[Available records — start]

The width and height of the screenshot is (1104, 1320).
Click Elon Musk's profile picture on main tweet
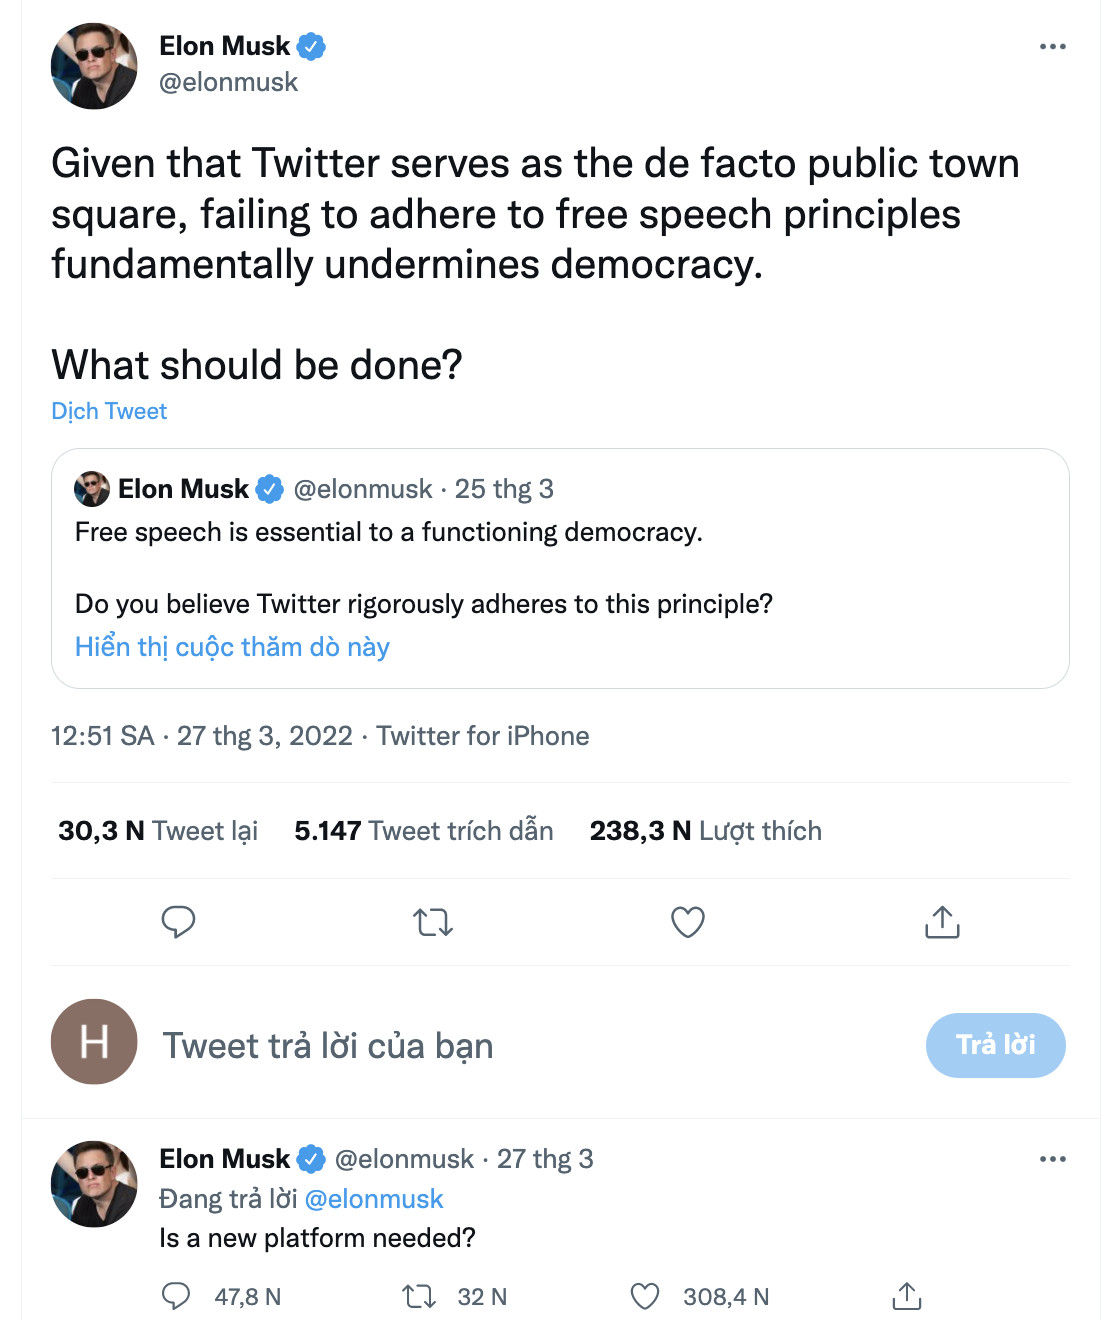pyautogui.click(x=94, y=66)
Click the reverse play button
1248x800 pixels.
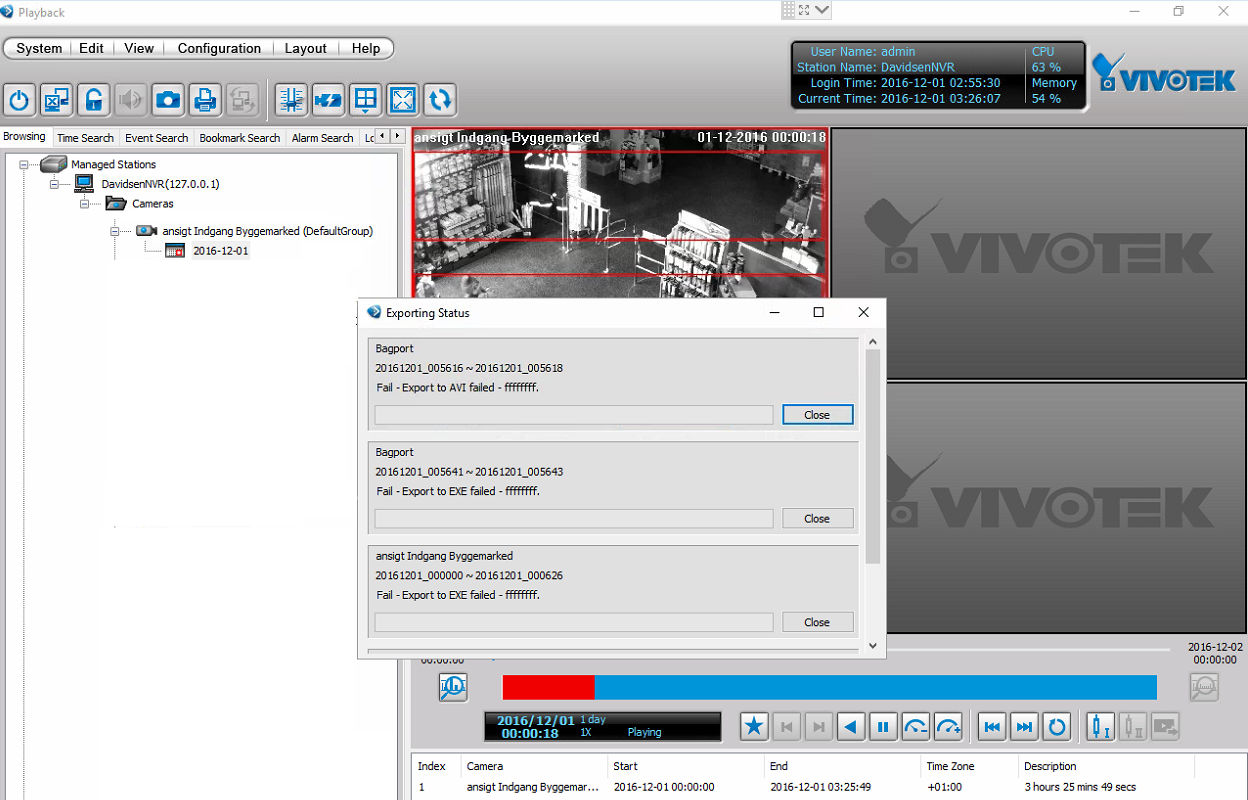(x=851, y=727)
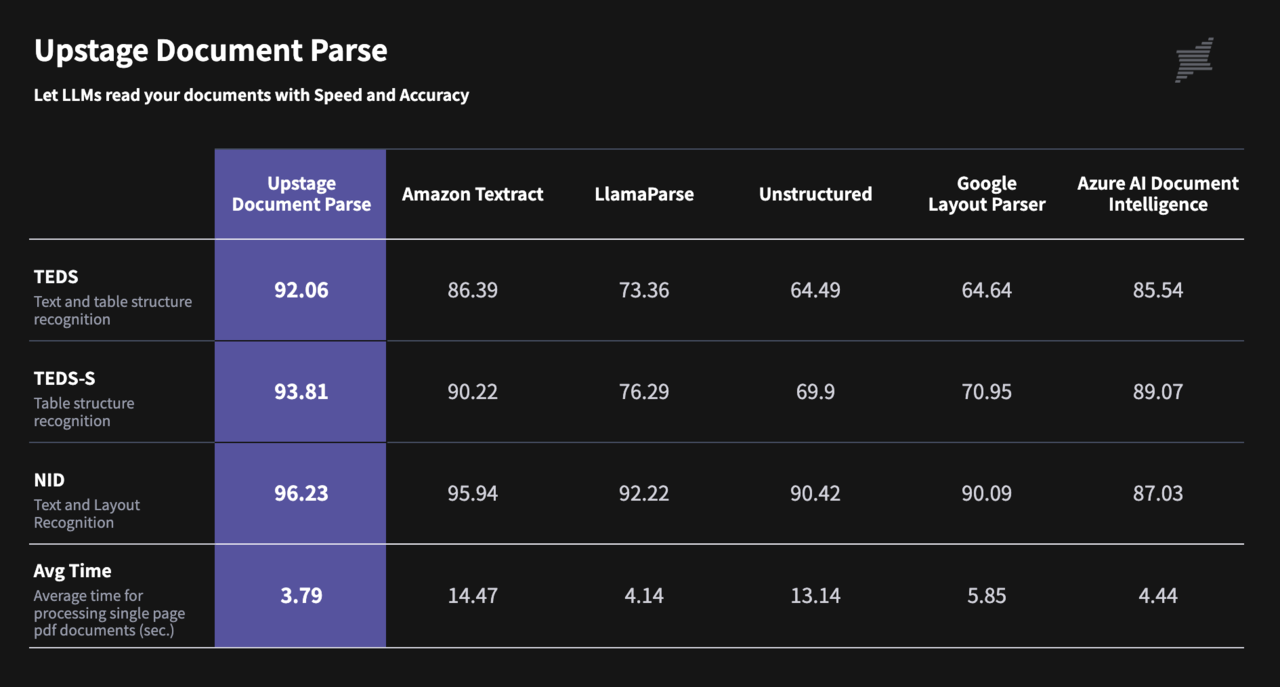The width and height of the screenshot is (1280, 687).
Task: Select the Amazon Textract column header
Action: tap(472, 194)
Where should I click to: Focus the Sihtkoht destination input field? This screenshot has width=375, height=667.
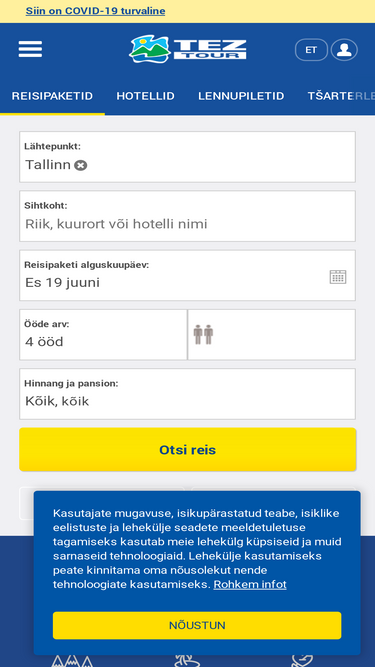point(188,216)
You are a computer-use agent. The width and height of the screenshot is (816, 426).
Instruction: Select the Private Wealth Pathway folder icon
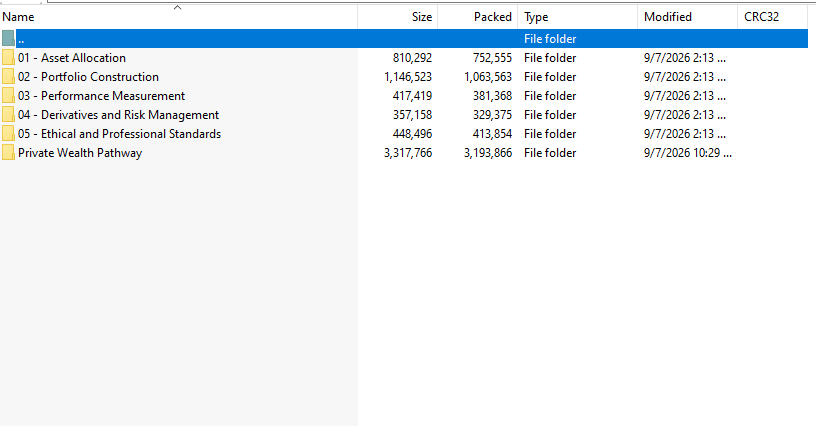8,153
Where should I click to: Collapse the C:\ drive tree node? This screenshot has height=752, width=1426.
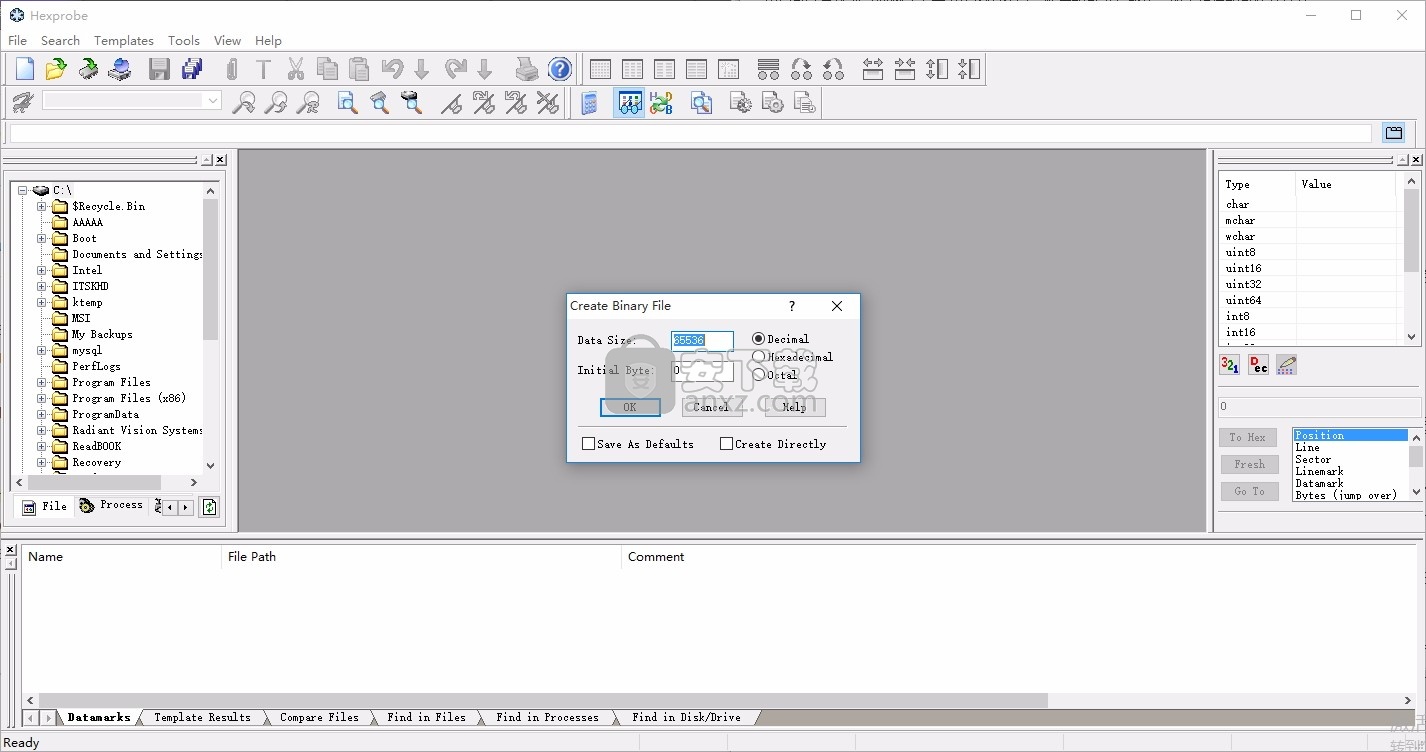(x=23, y=190)
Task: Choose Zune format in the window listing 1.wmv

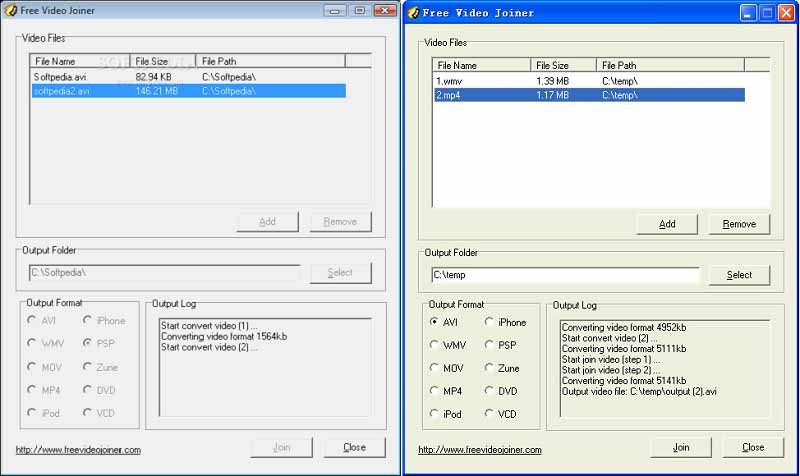Action: pyautogui.click(x=490, y=368)
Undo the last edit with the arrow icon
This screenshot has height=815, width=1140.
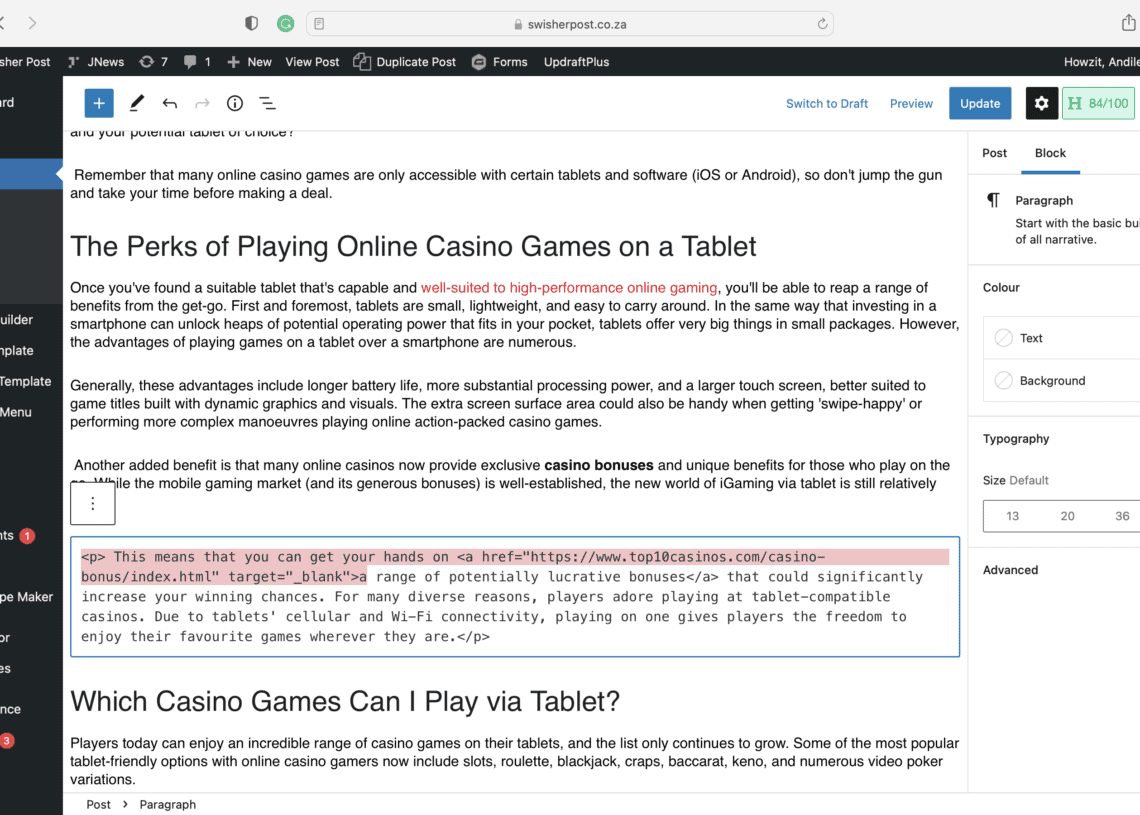170,103
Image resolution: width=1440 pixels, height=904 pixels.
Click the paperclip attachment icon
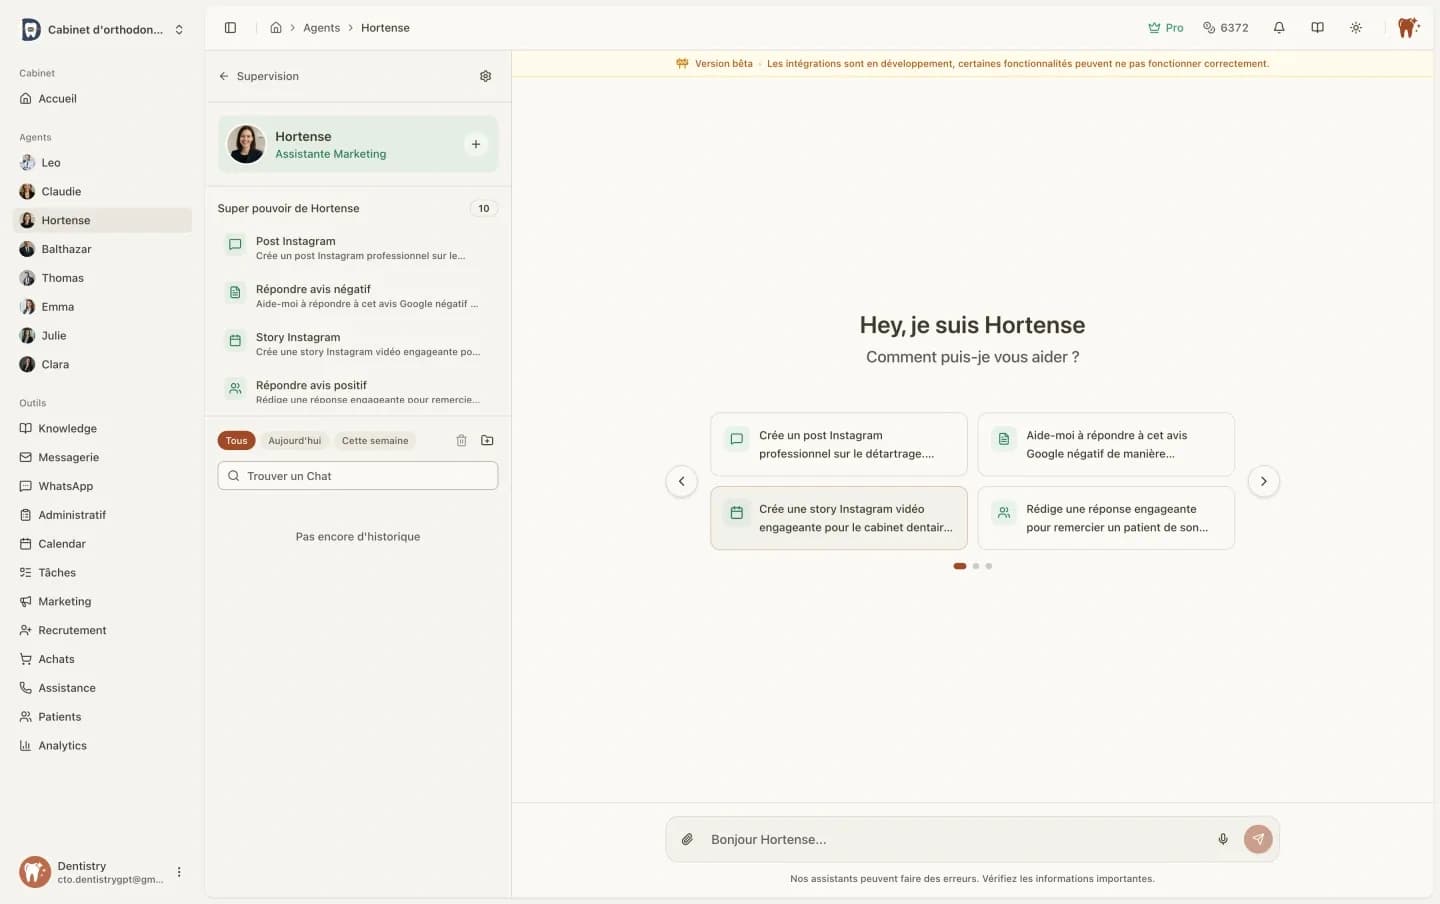click(687, 839)
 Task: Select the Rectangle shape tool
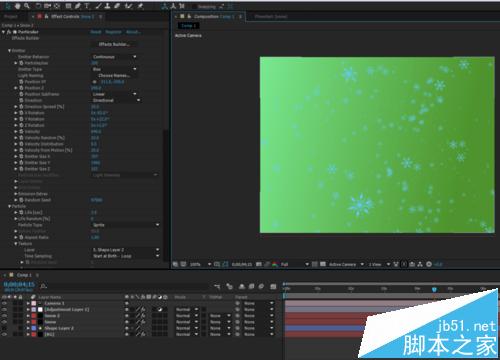click(x=68, y=6)
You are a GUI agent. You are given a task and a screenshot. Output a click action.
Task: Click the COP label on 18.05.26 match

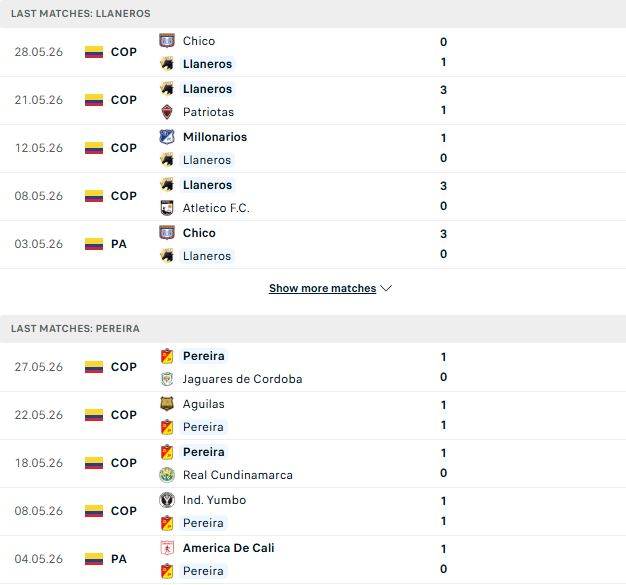[124, 463]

[Available records — finish]

**Task description**
Word for word, restate all of the material above except its pictures.

**Answer for the task**
The width and height of the screenshot is (1104, 1320).
Click Elon Musk's profile picture on main tweet
pyautogui.click(x=94, y=66)
Click the reverse play button
1248x800 pixels.
(x=851, y=727)
The width and height of the screenshot is (1280, 687).
Task: Select the Amazon Textract column header
Action: tap(472, 194)
Where should I click to: Focus the Sihtkoht destination input field? This screenshot has width=375, height=667.
point(188,216)
You are a computer-use agent. The width and height of the screenshot is (816, 426).
Instruction: Select the Private Wealth Pathway folder icon
8,153
Where should I click to: Collapse the C:\ drive tree node? This screenshot has height=752, width=1426.
(x=23, y=190)
Task: Choose Zune format in the window listing 1.wmv

Action: pyautogui.click(x=490, y=368)
Undo the last edit with the arrow icon
This screenshot has height=815, width=1140.
170,103
Image resolution: width=1440 pixels, height=904 pixels.
Click the paperclip attachment icon
click(687, 839)
 Task: Select the Rectangle shape tool
click(x=68, y=6)
You are a GUI agent. You are given a task and a screenshot. Output a click action.
Task: Click the COP label on 18.05.26 match

[124, 463]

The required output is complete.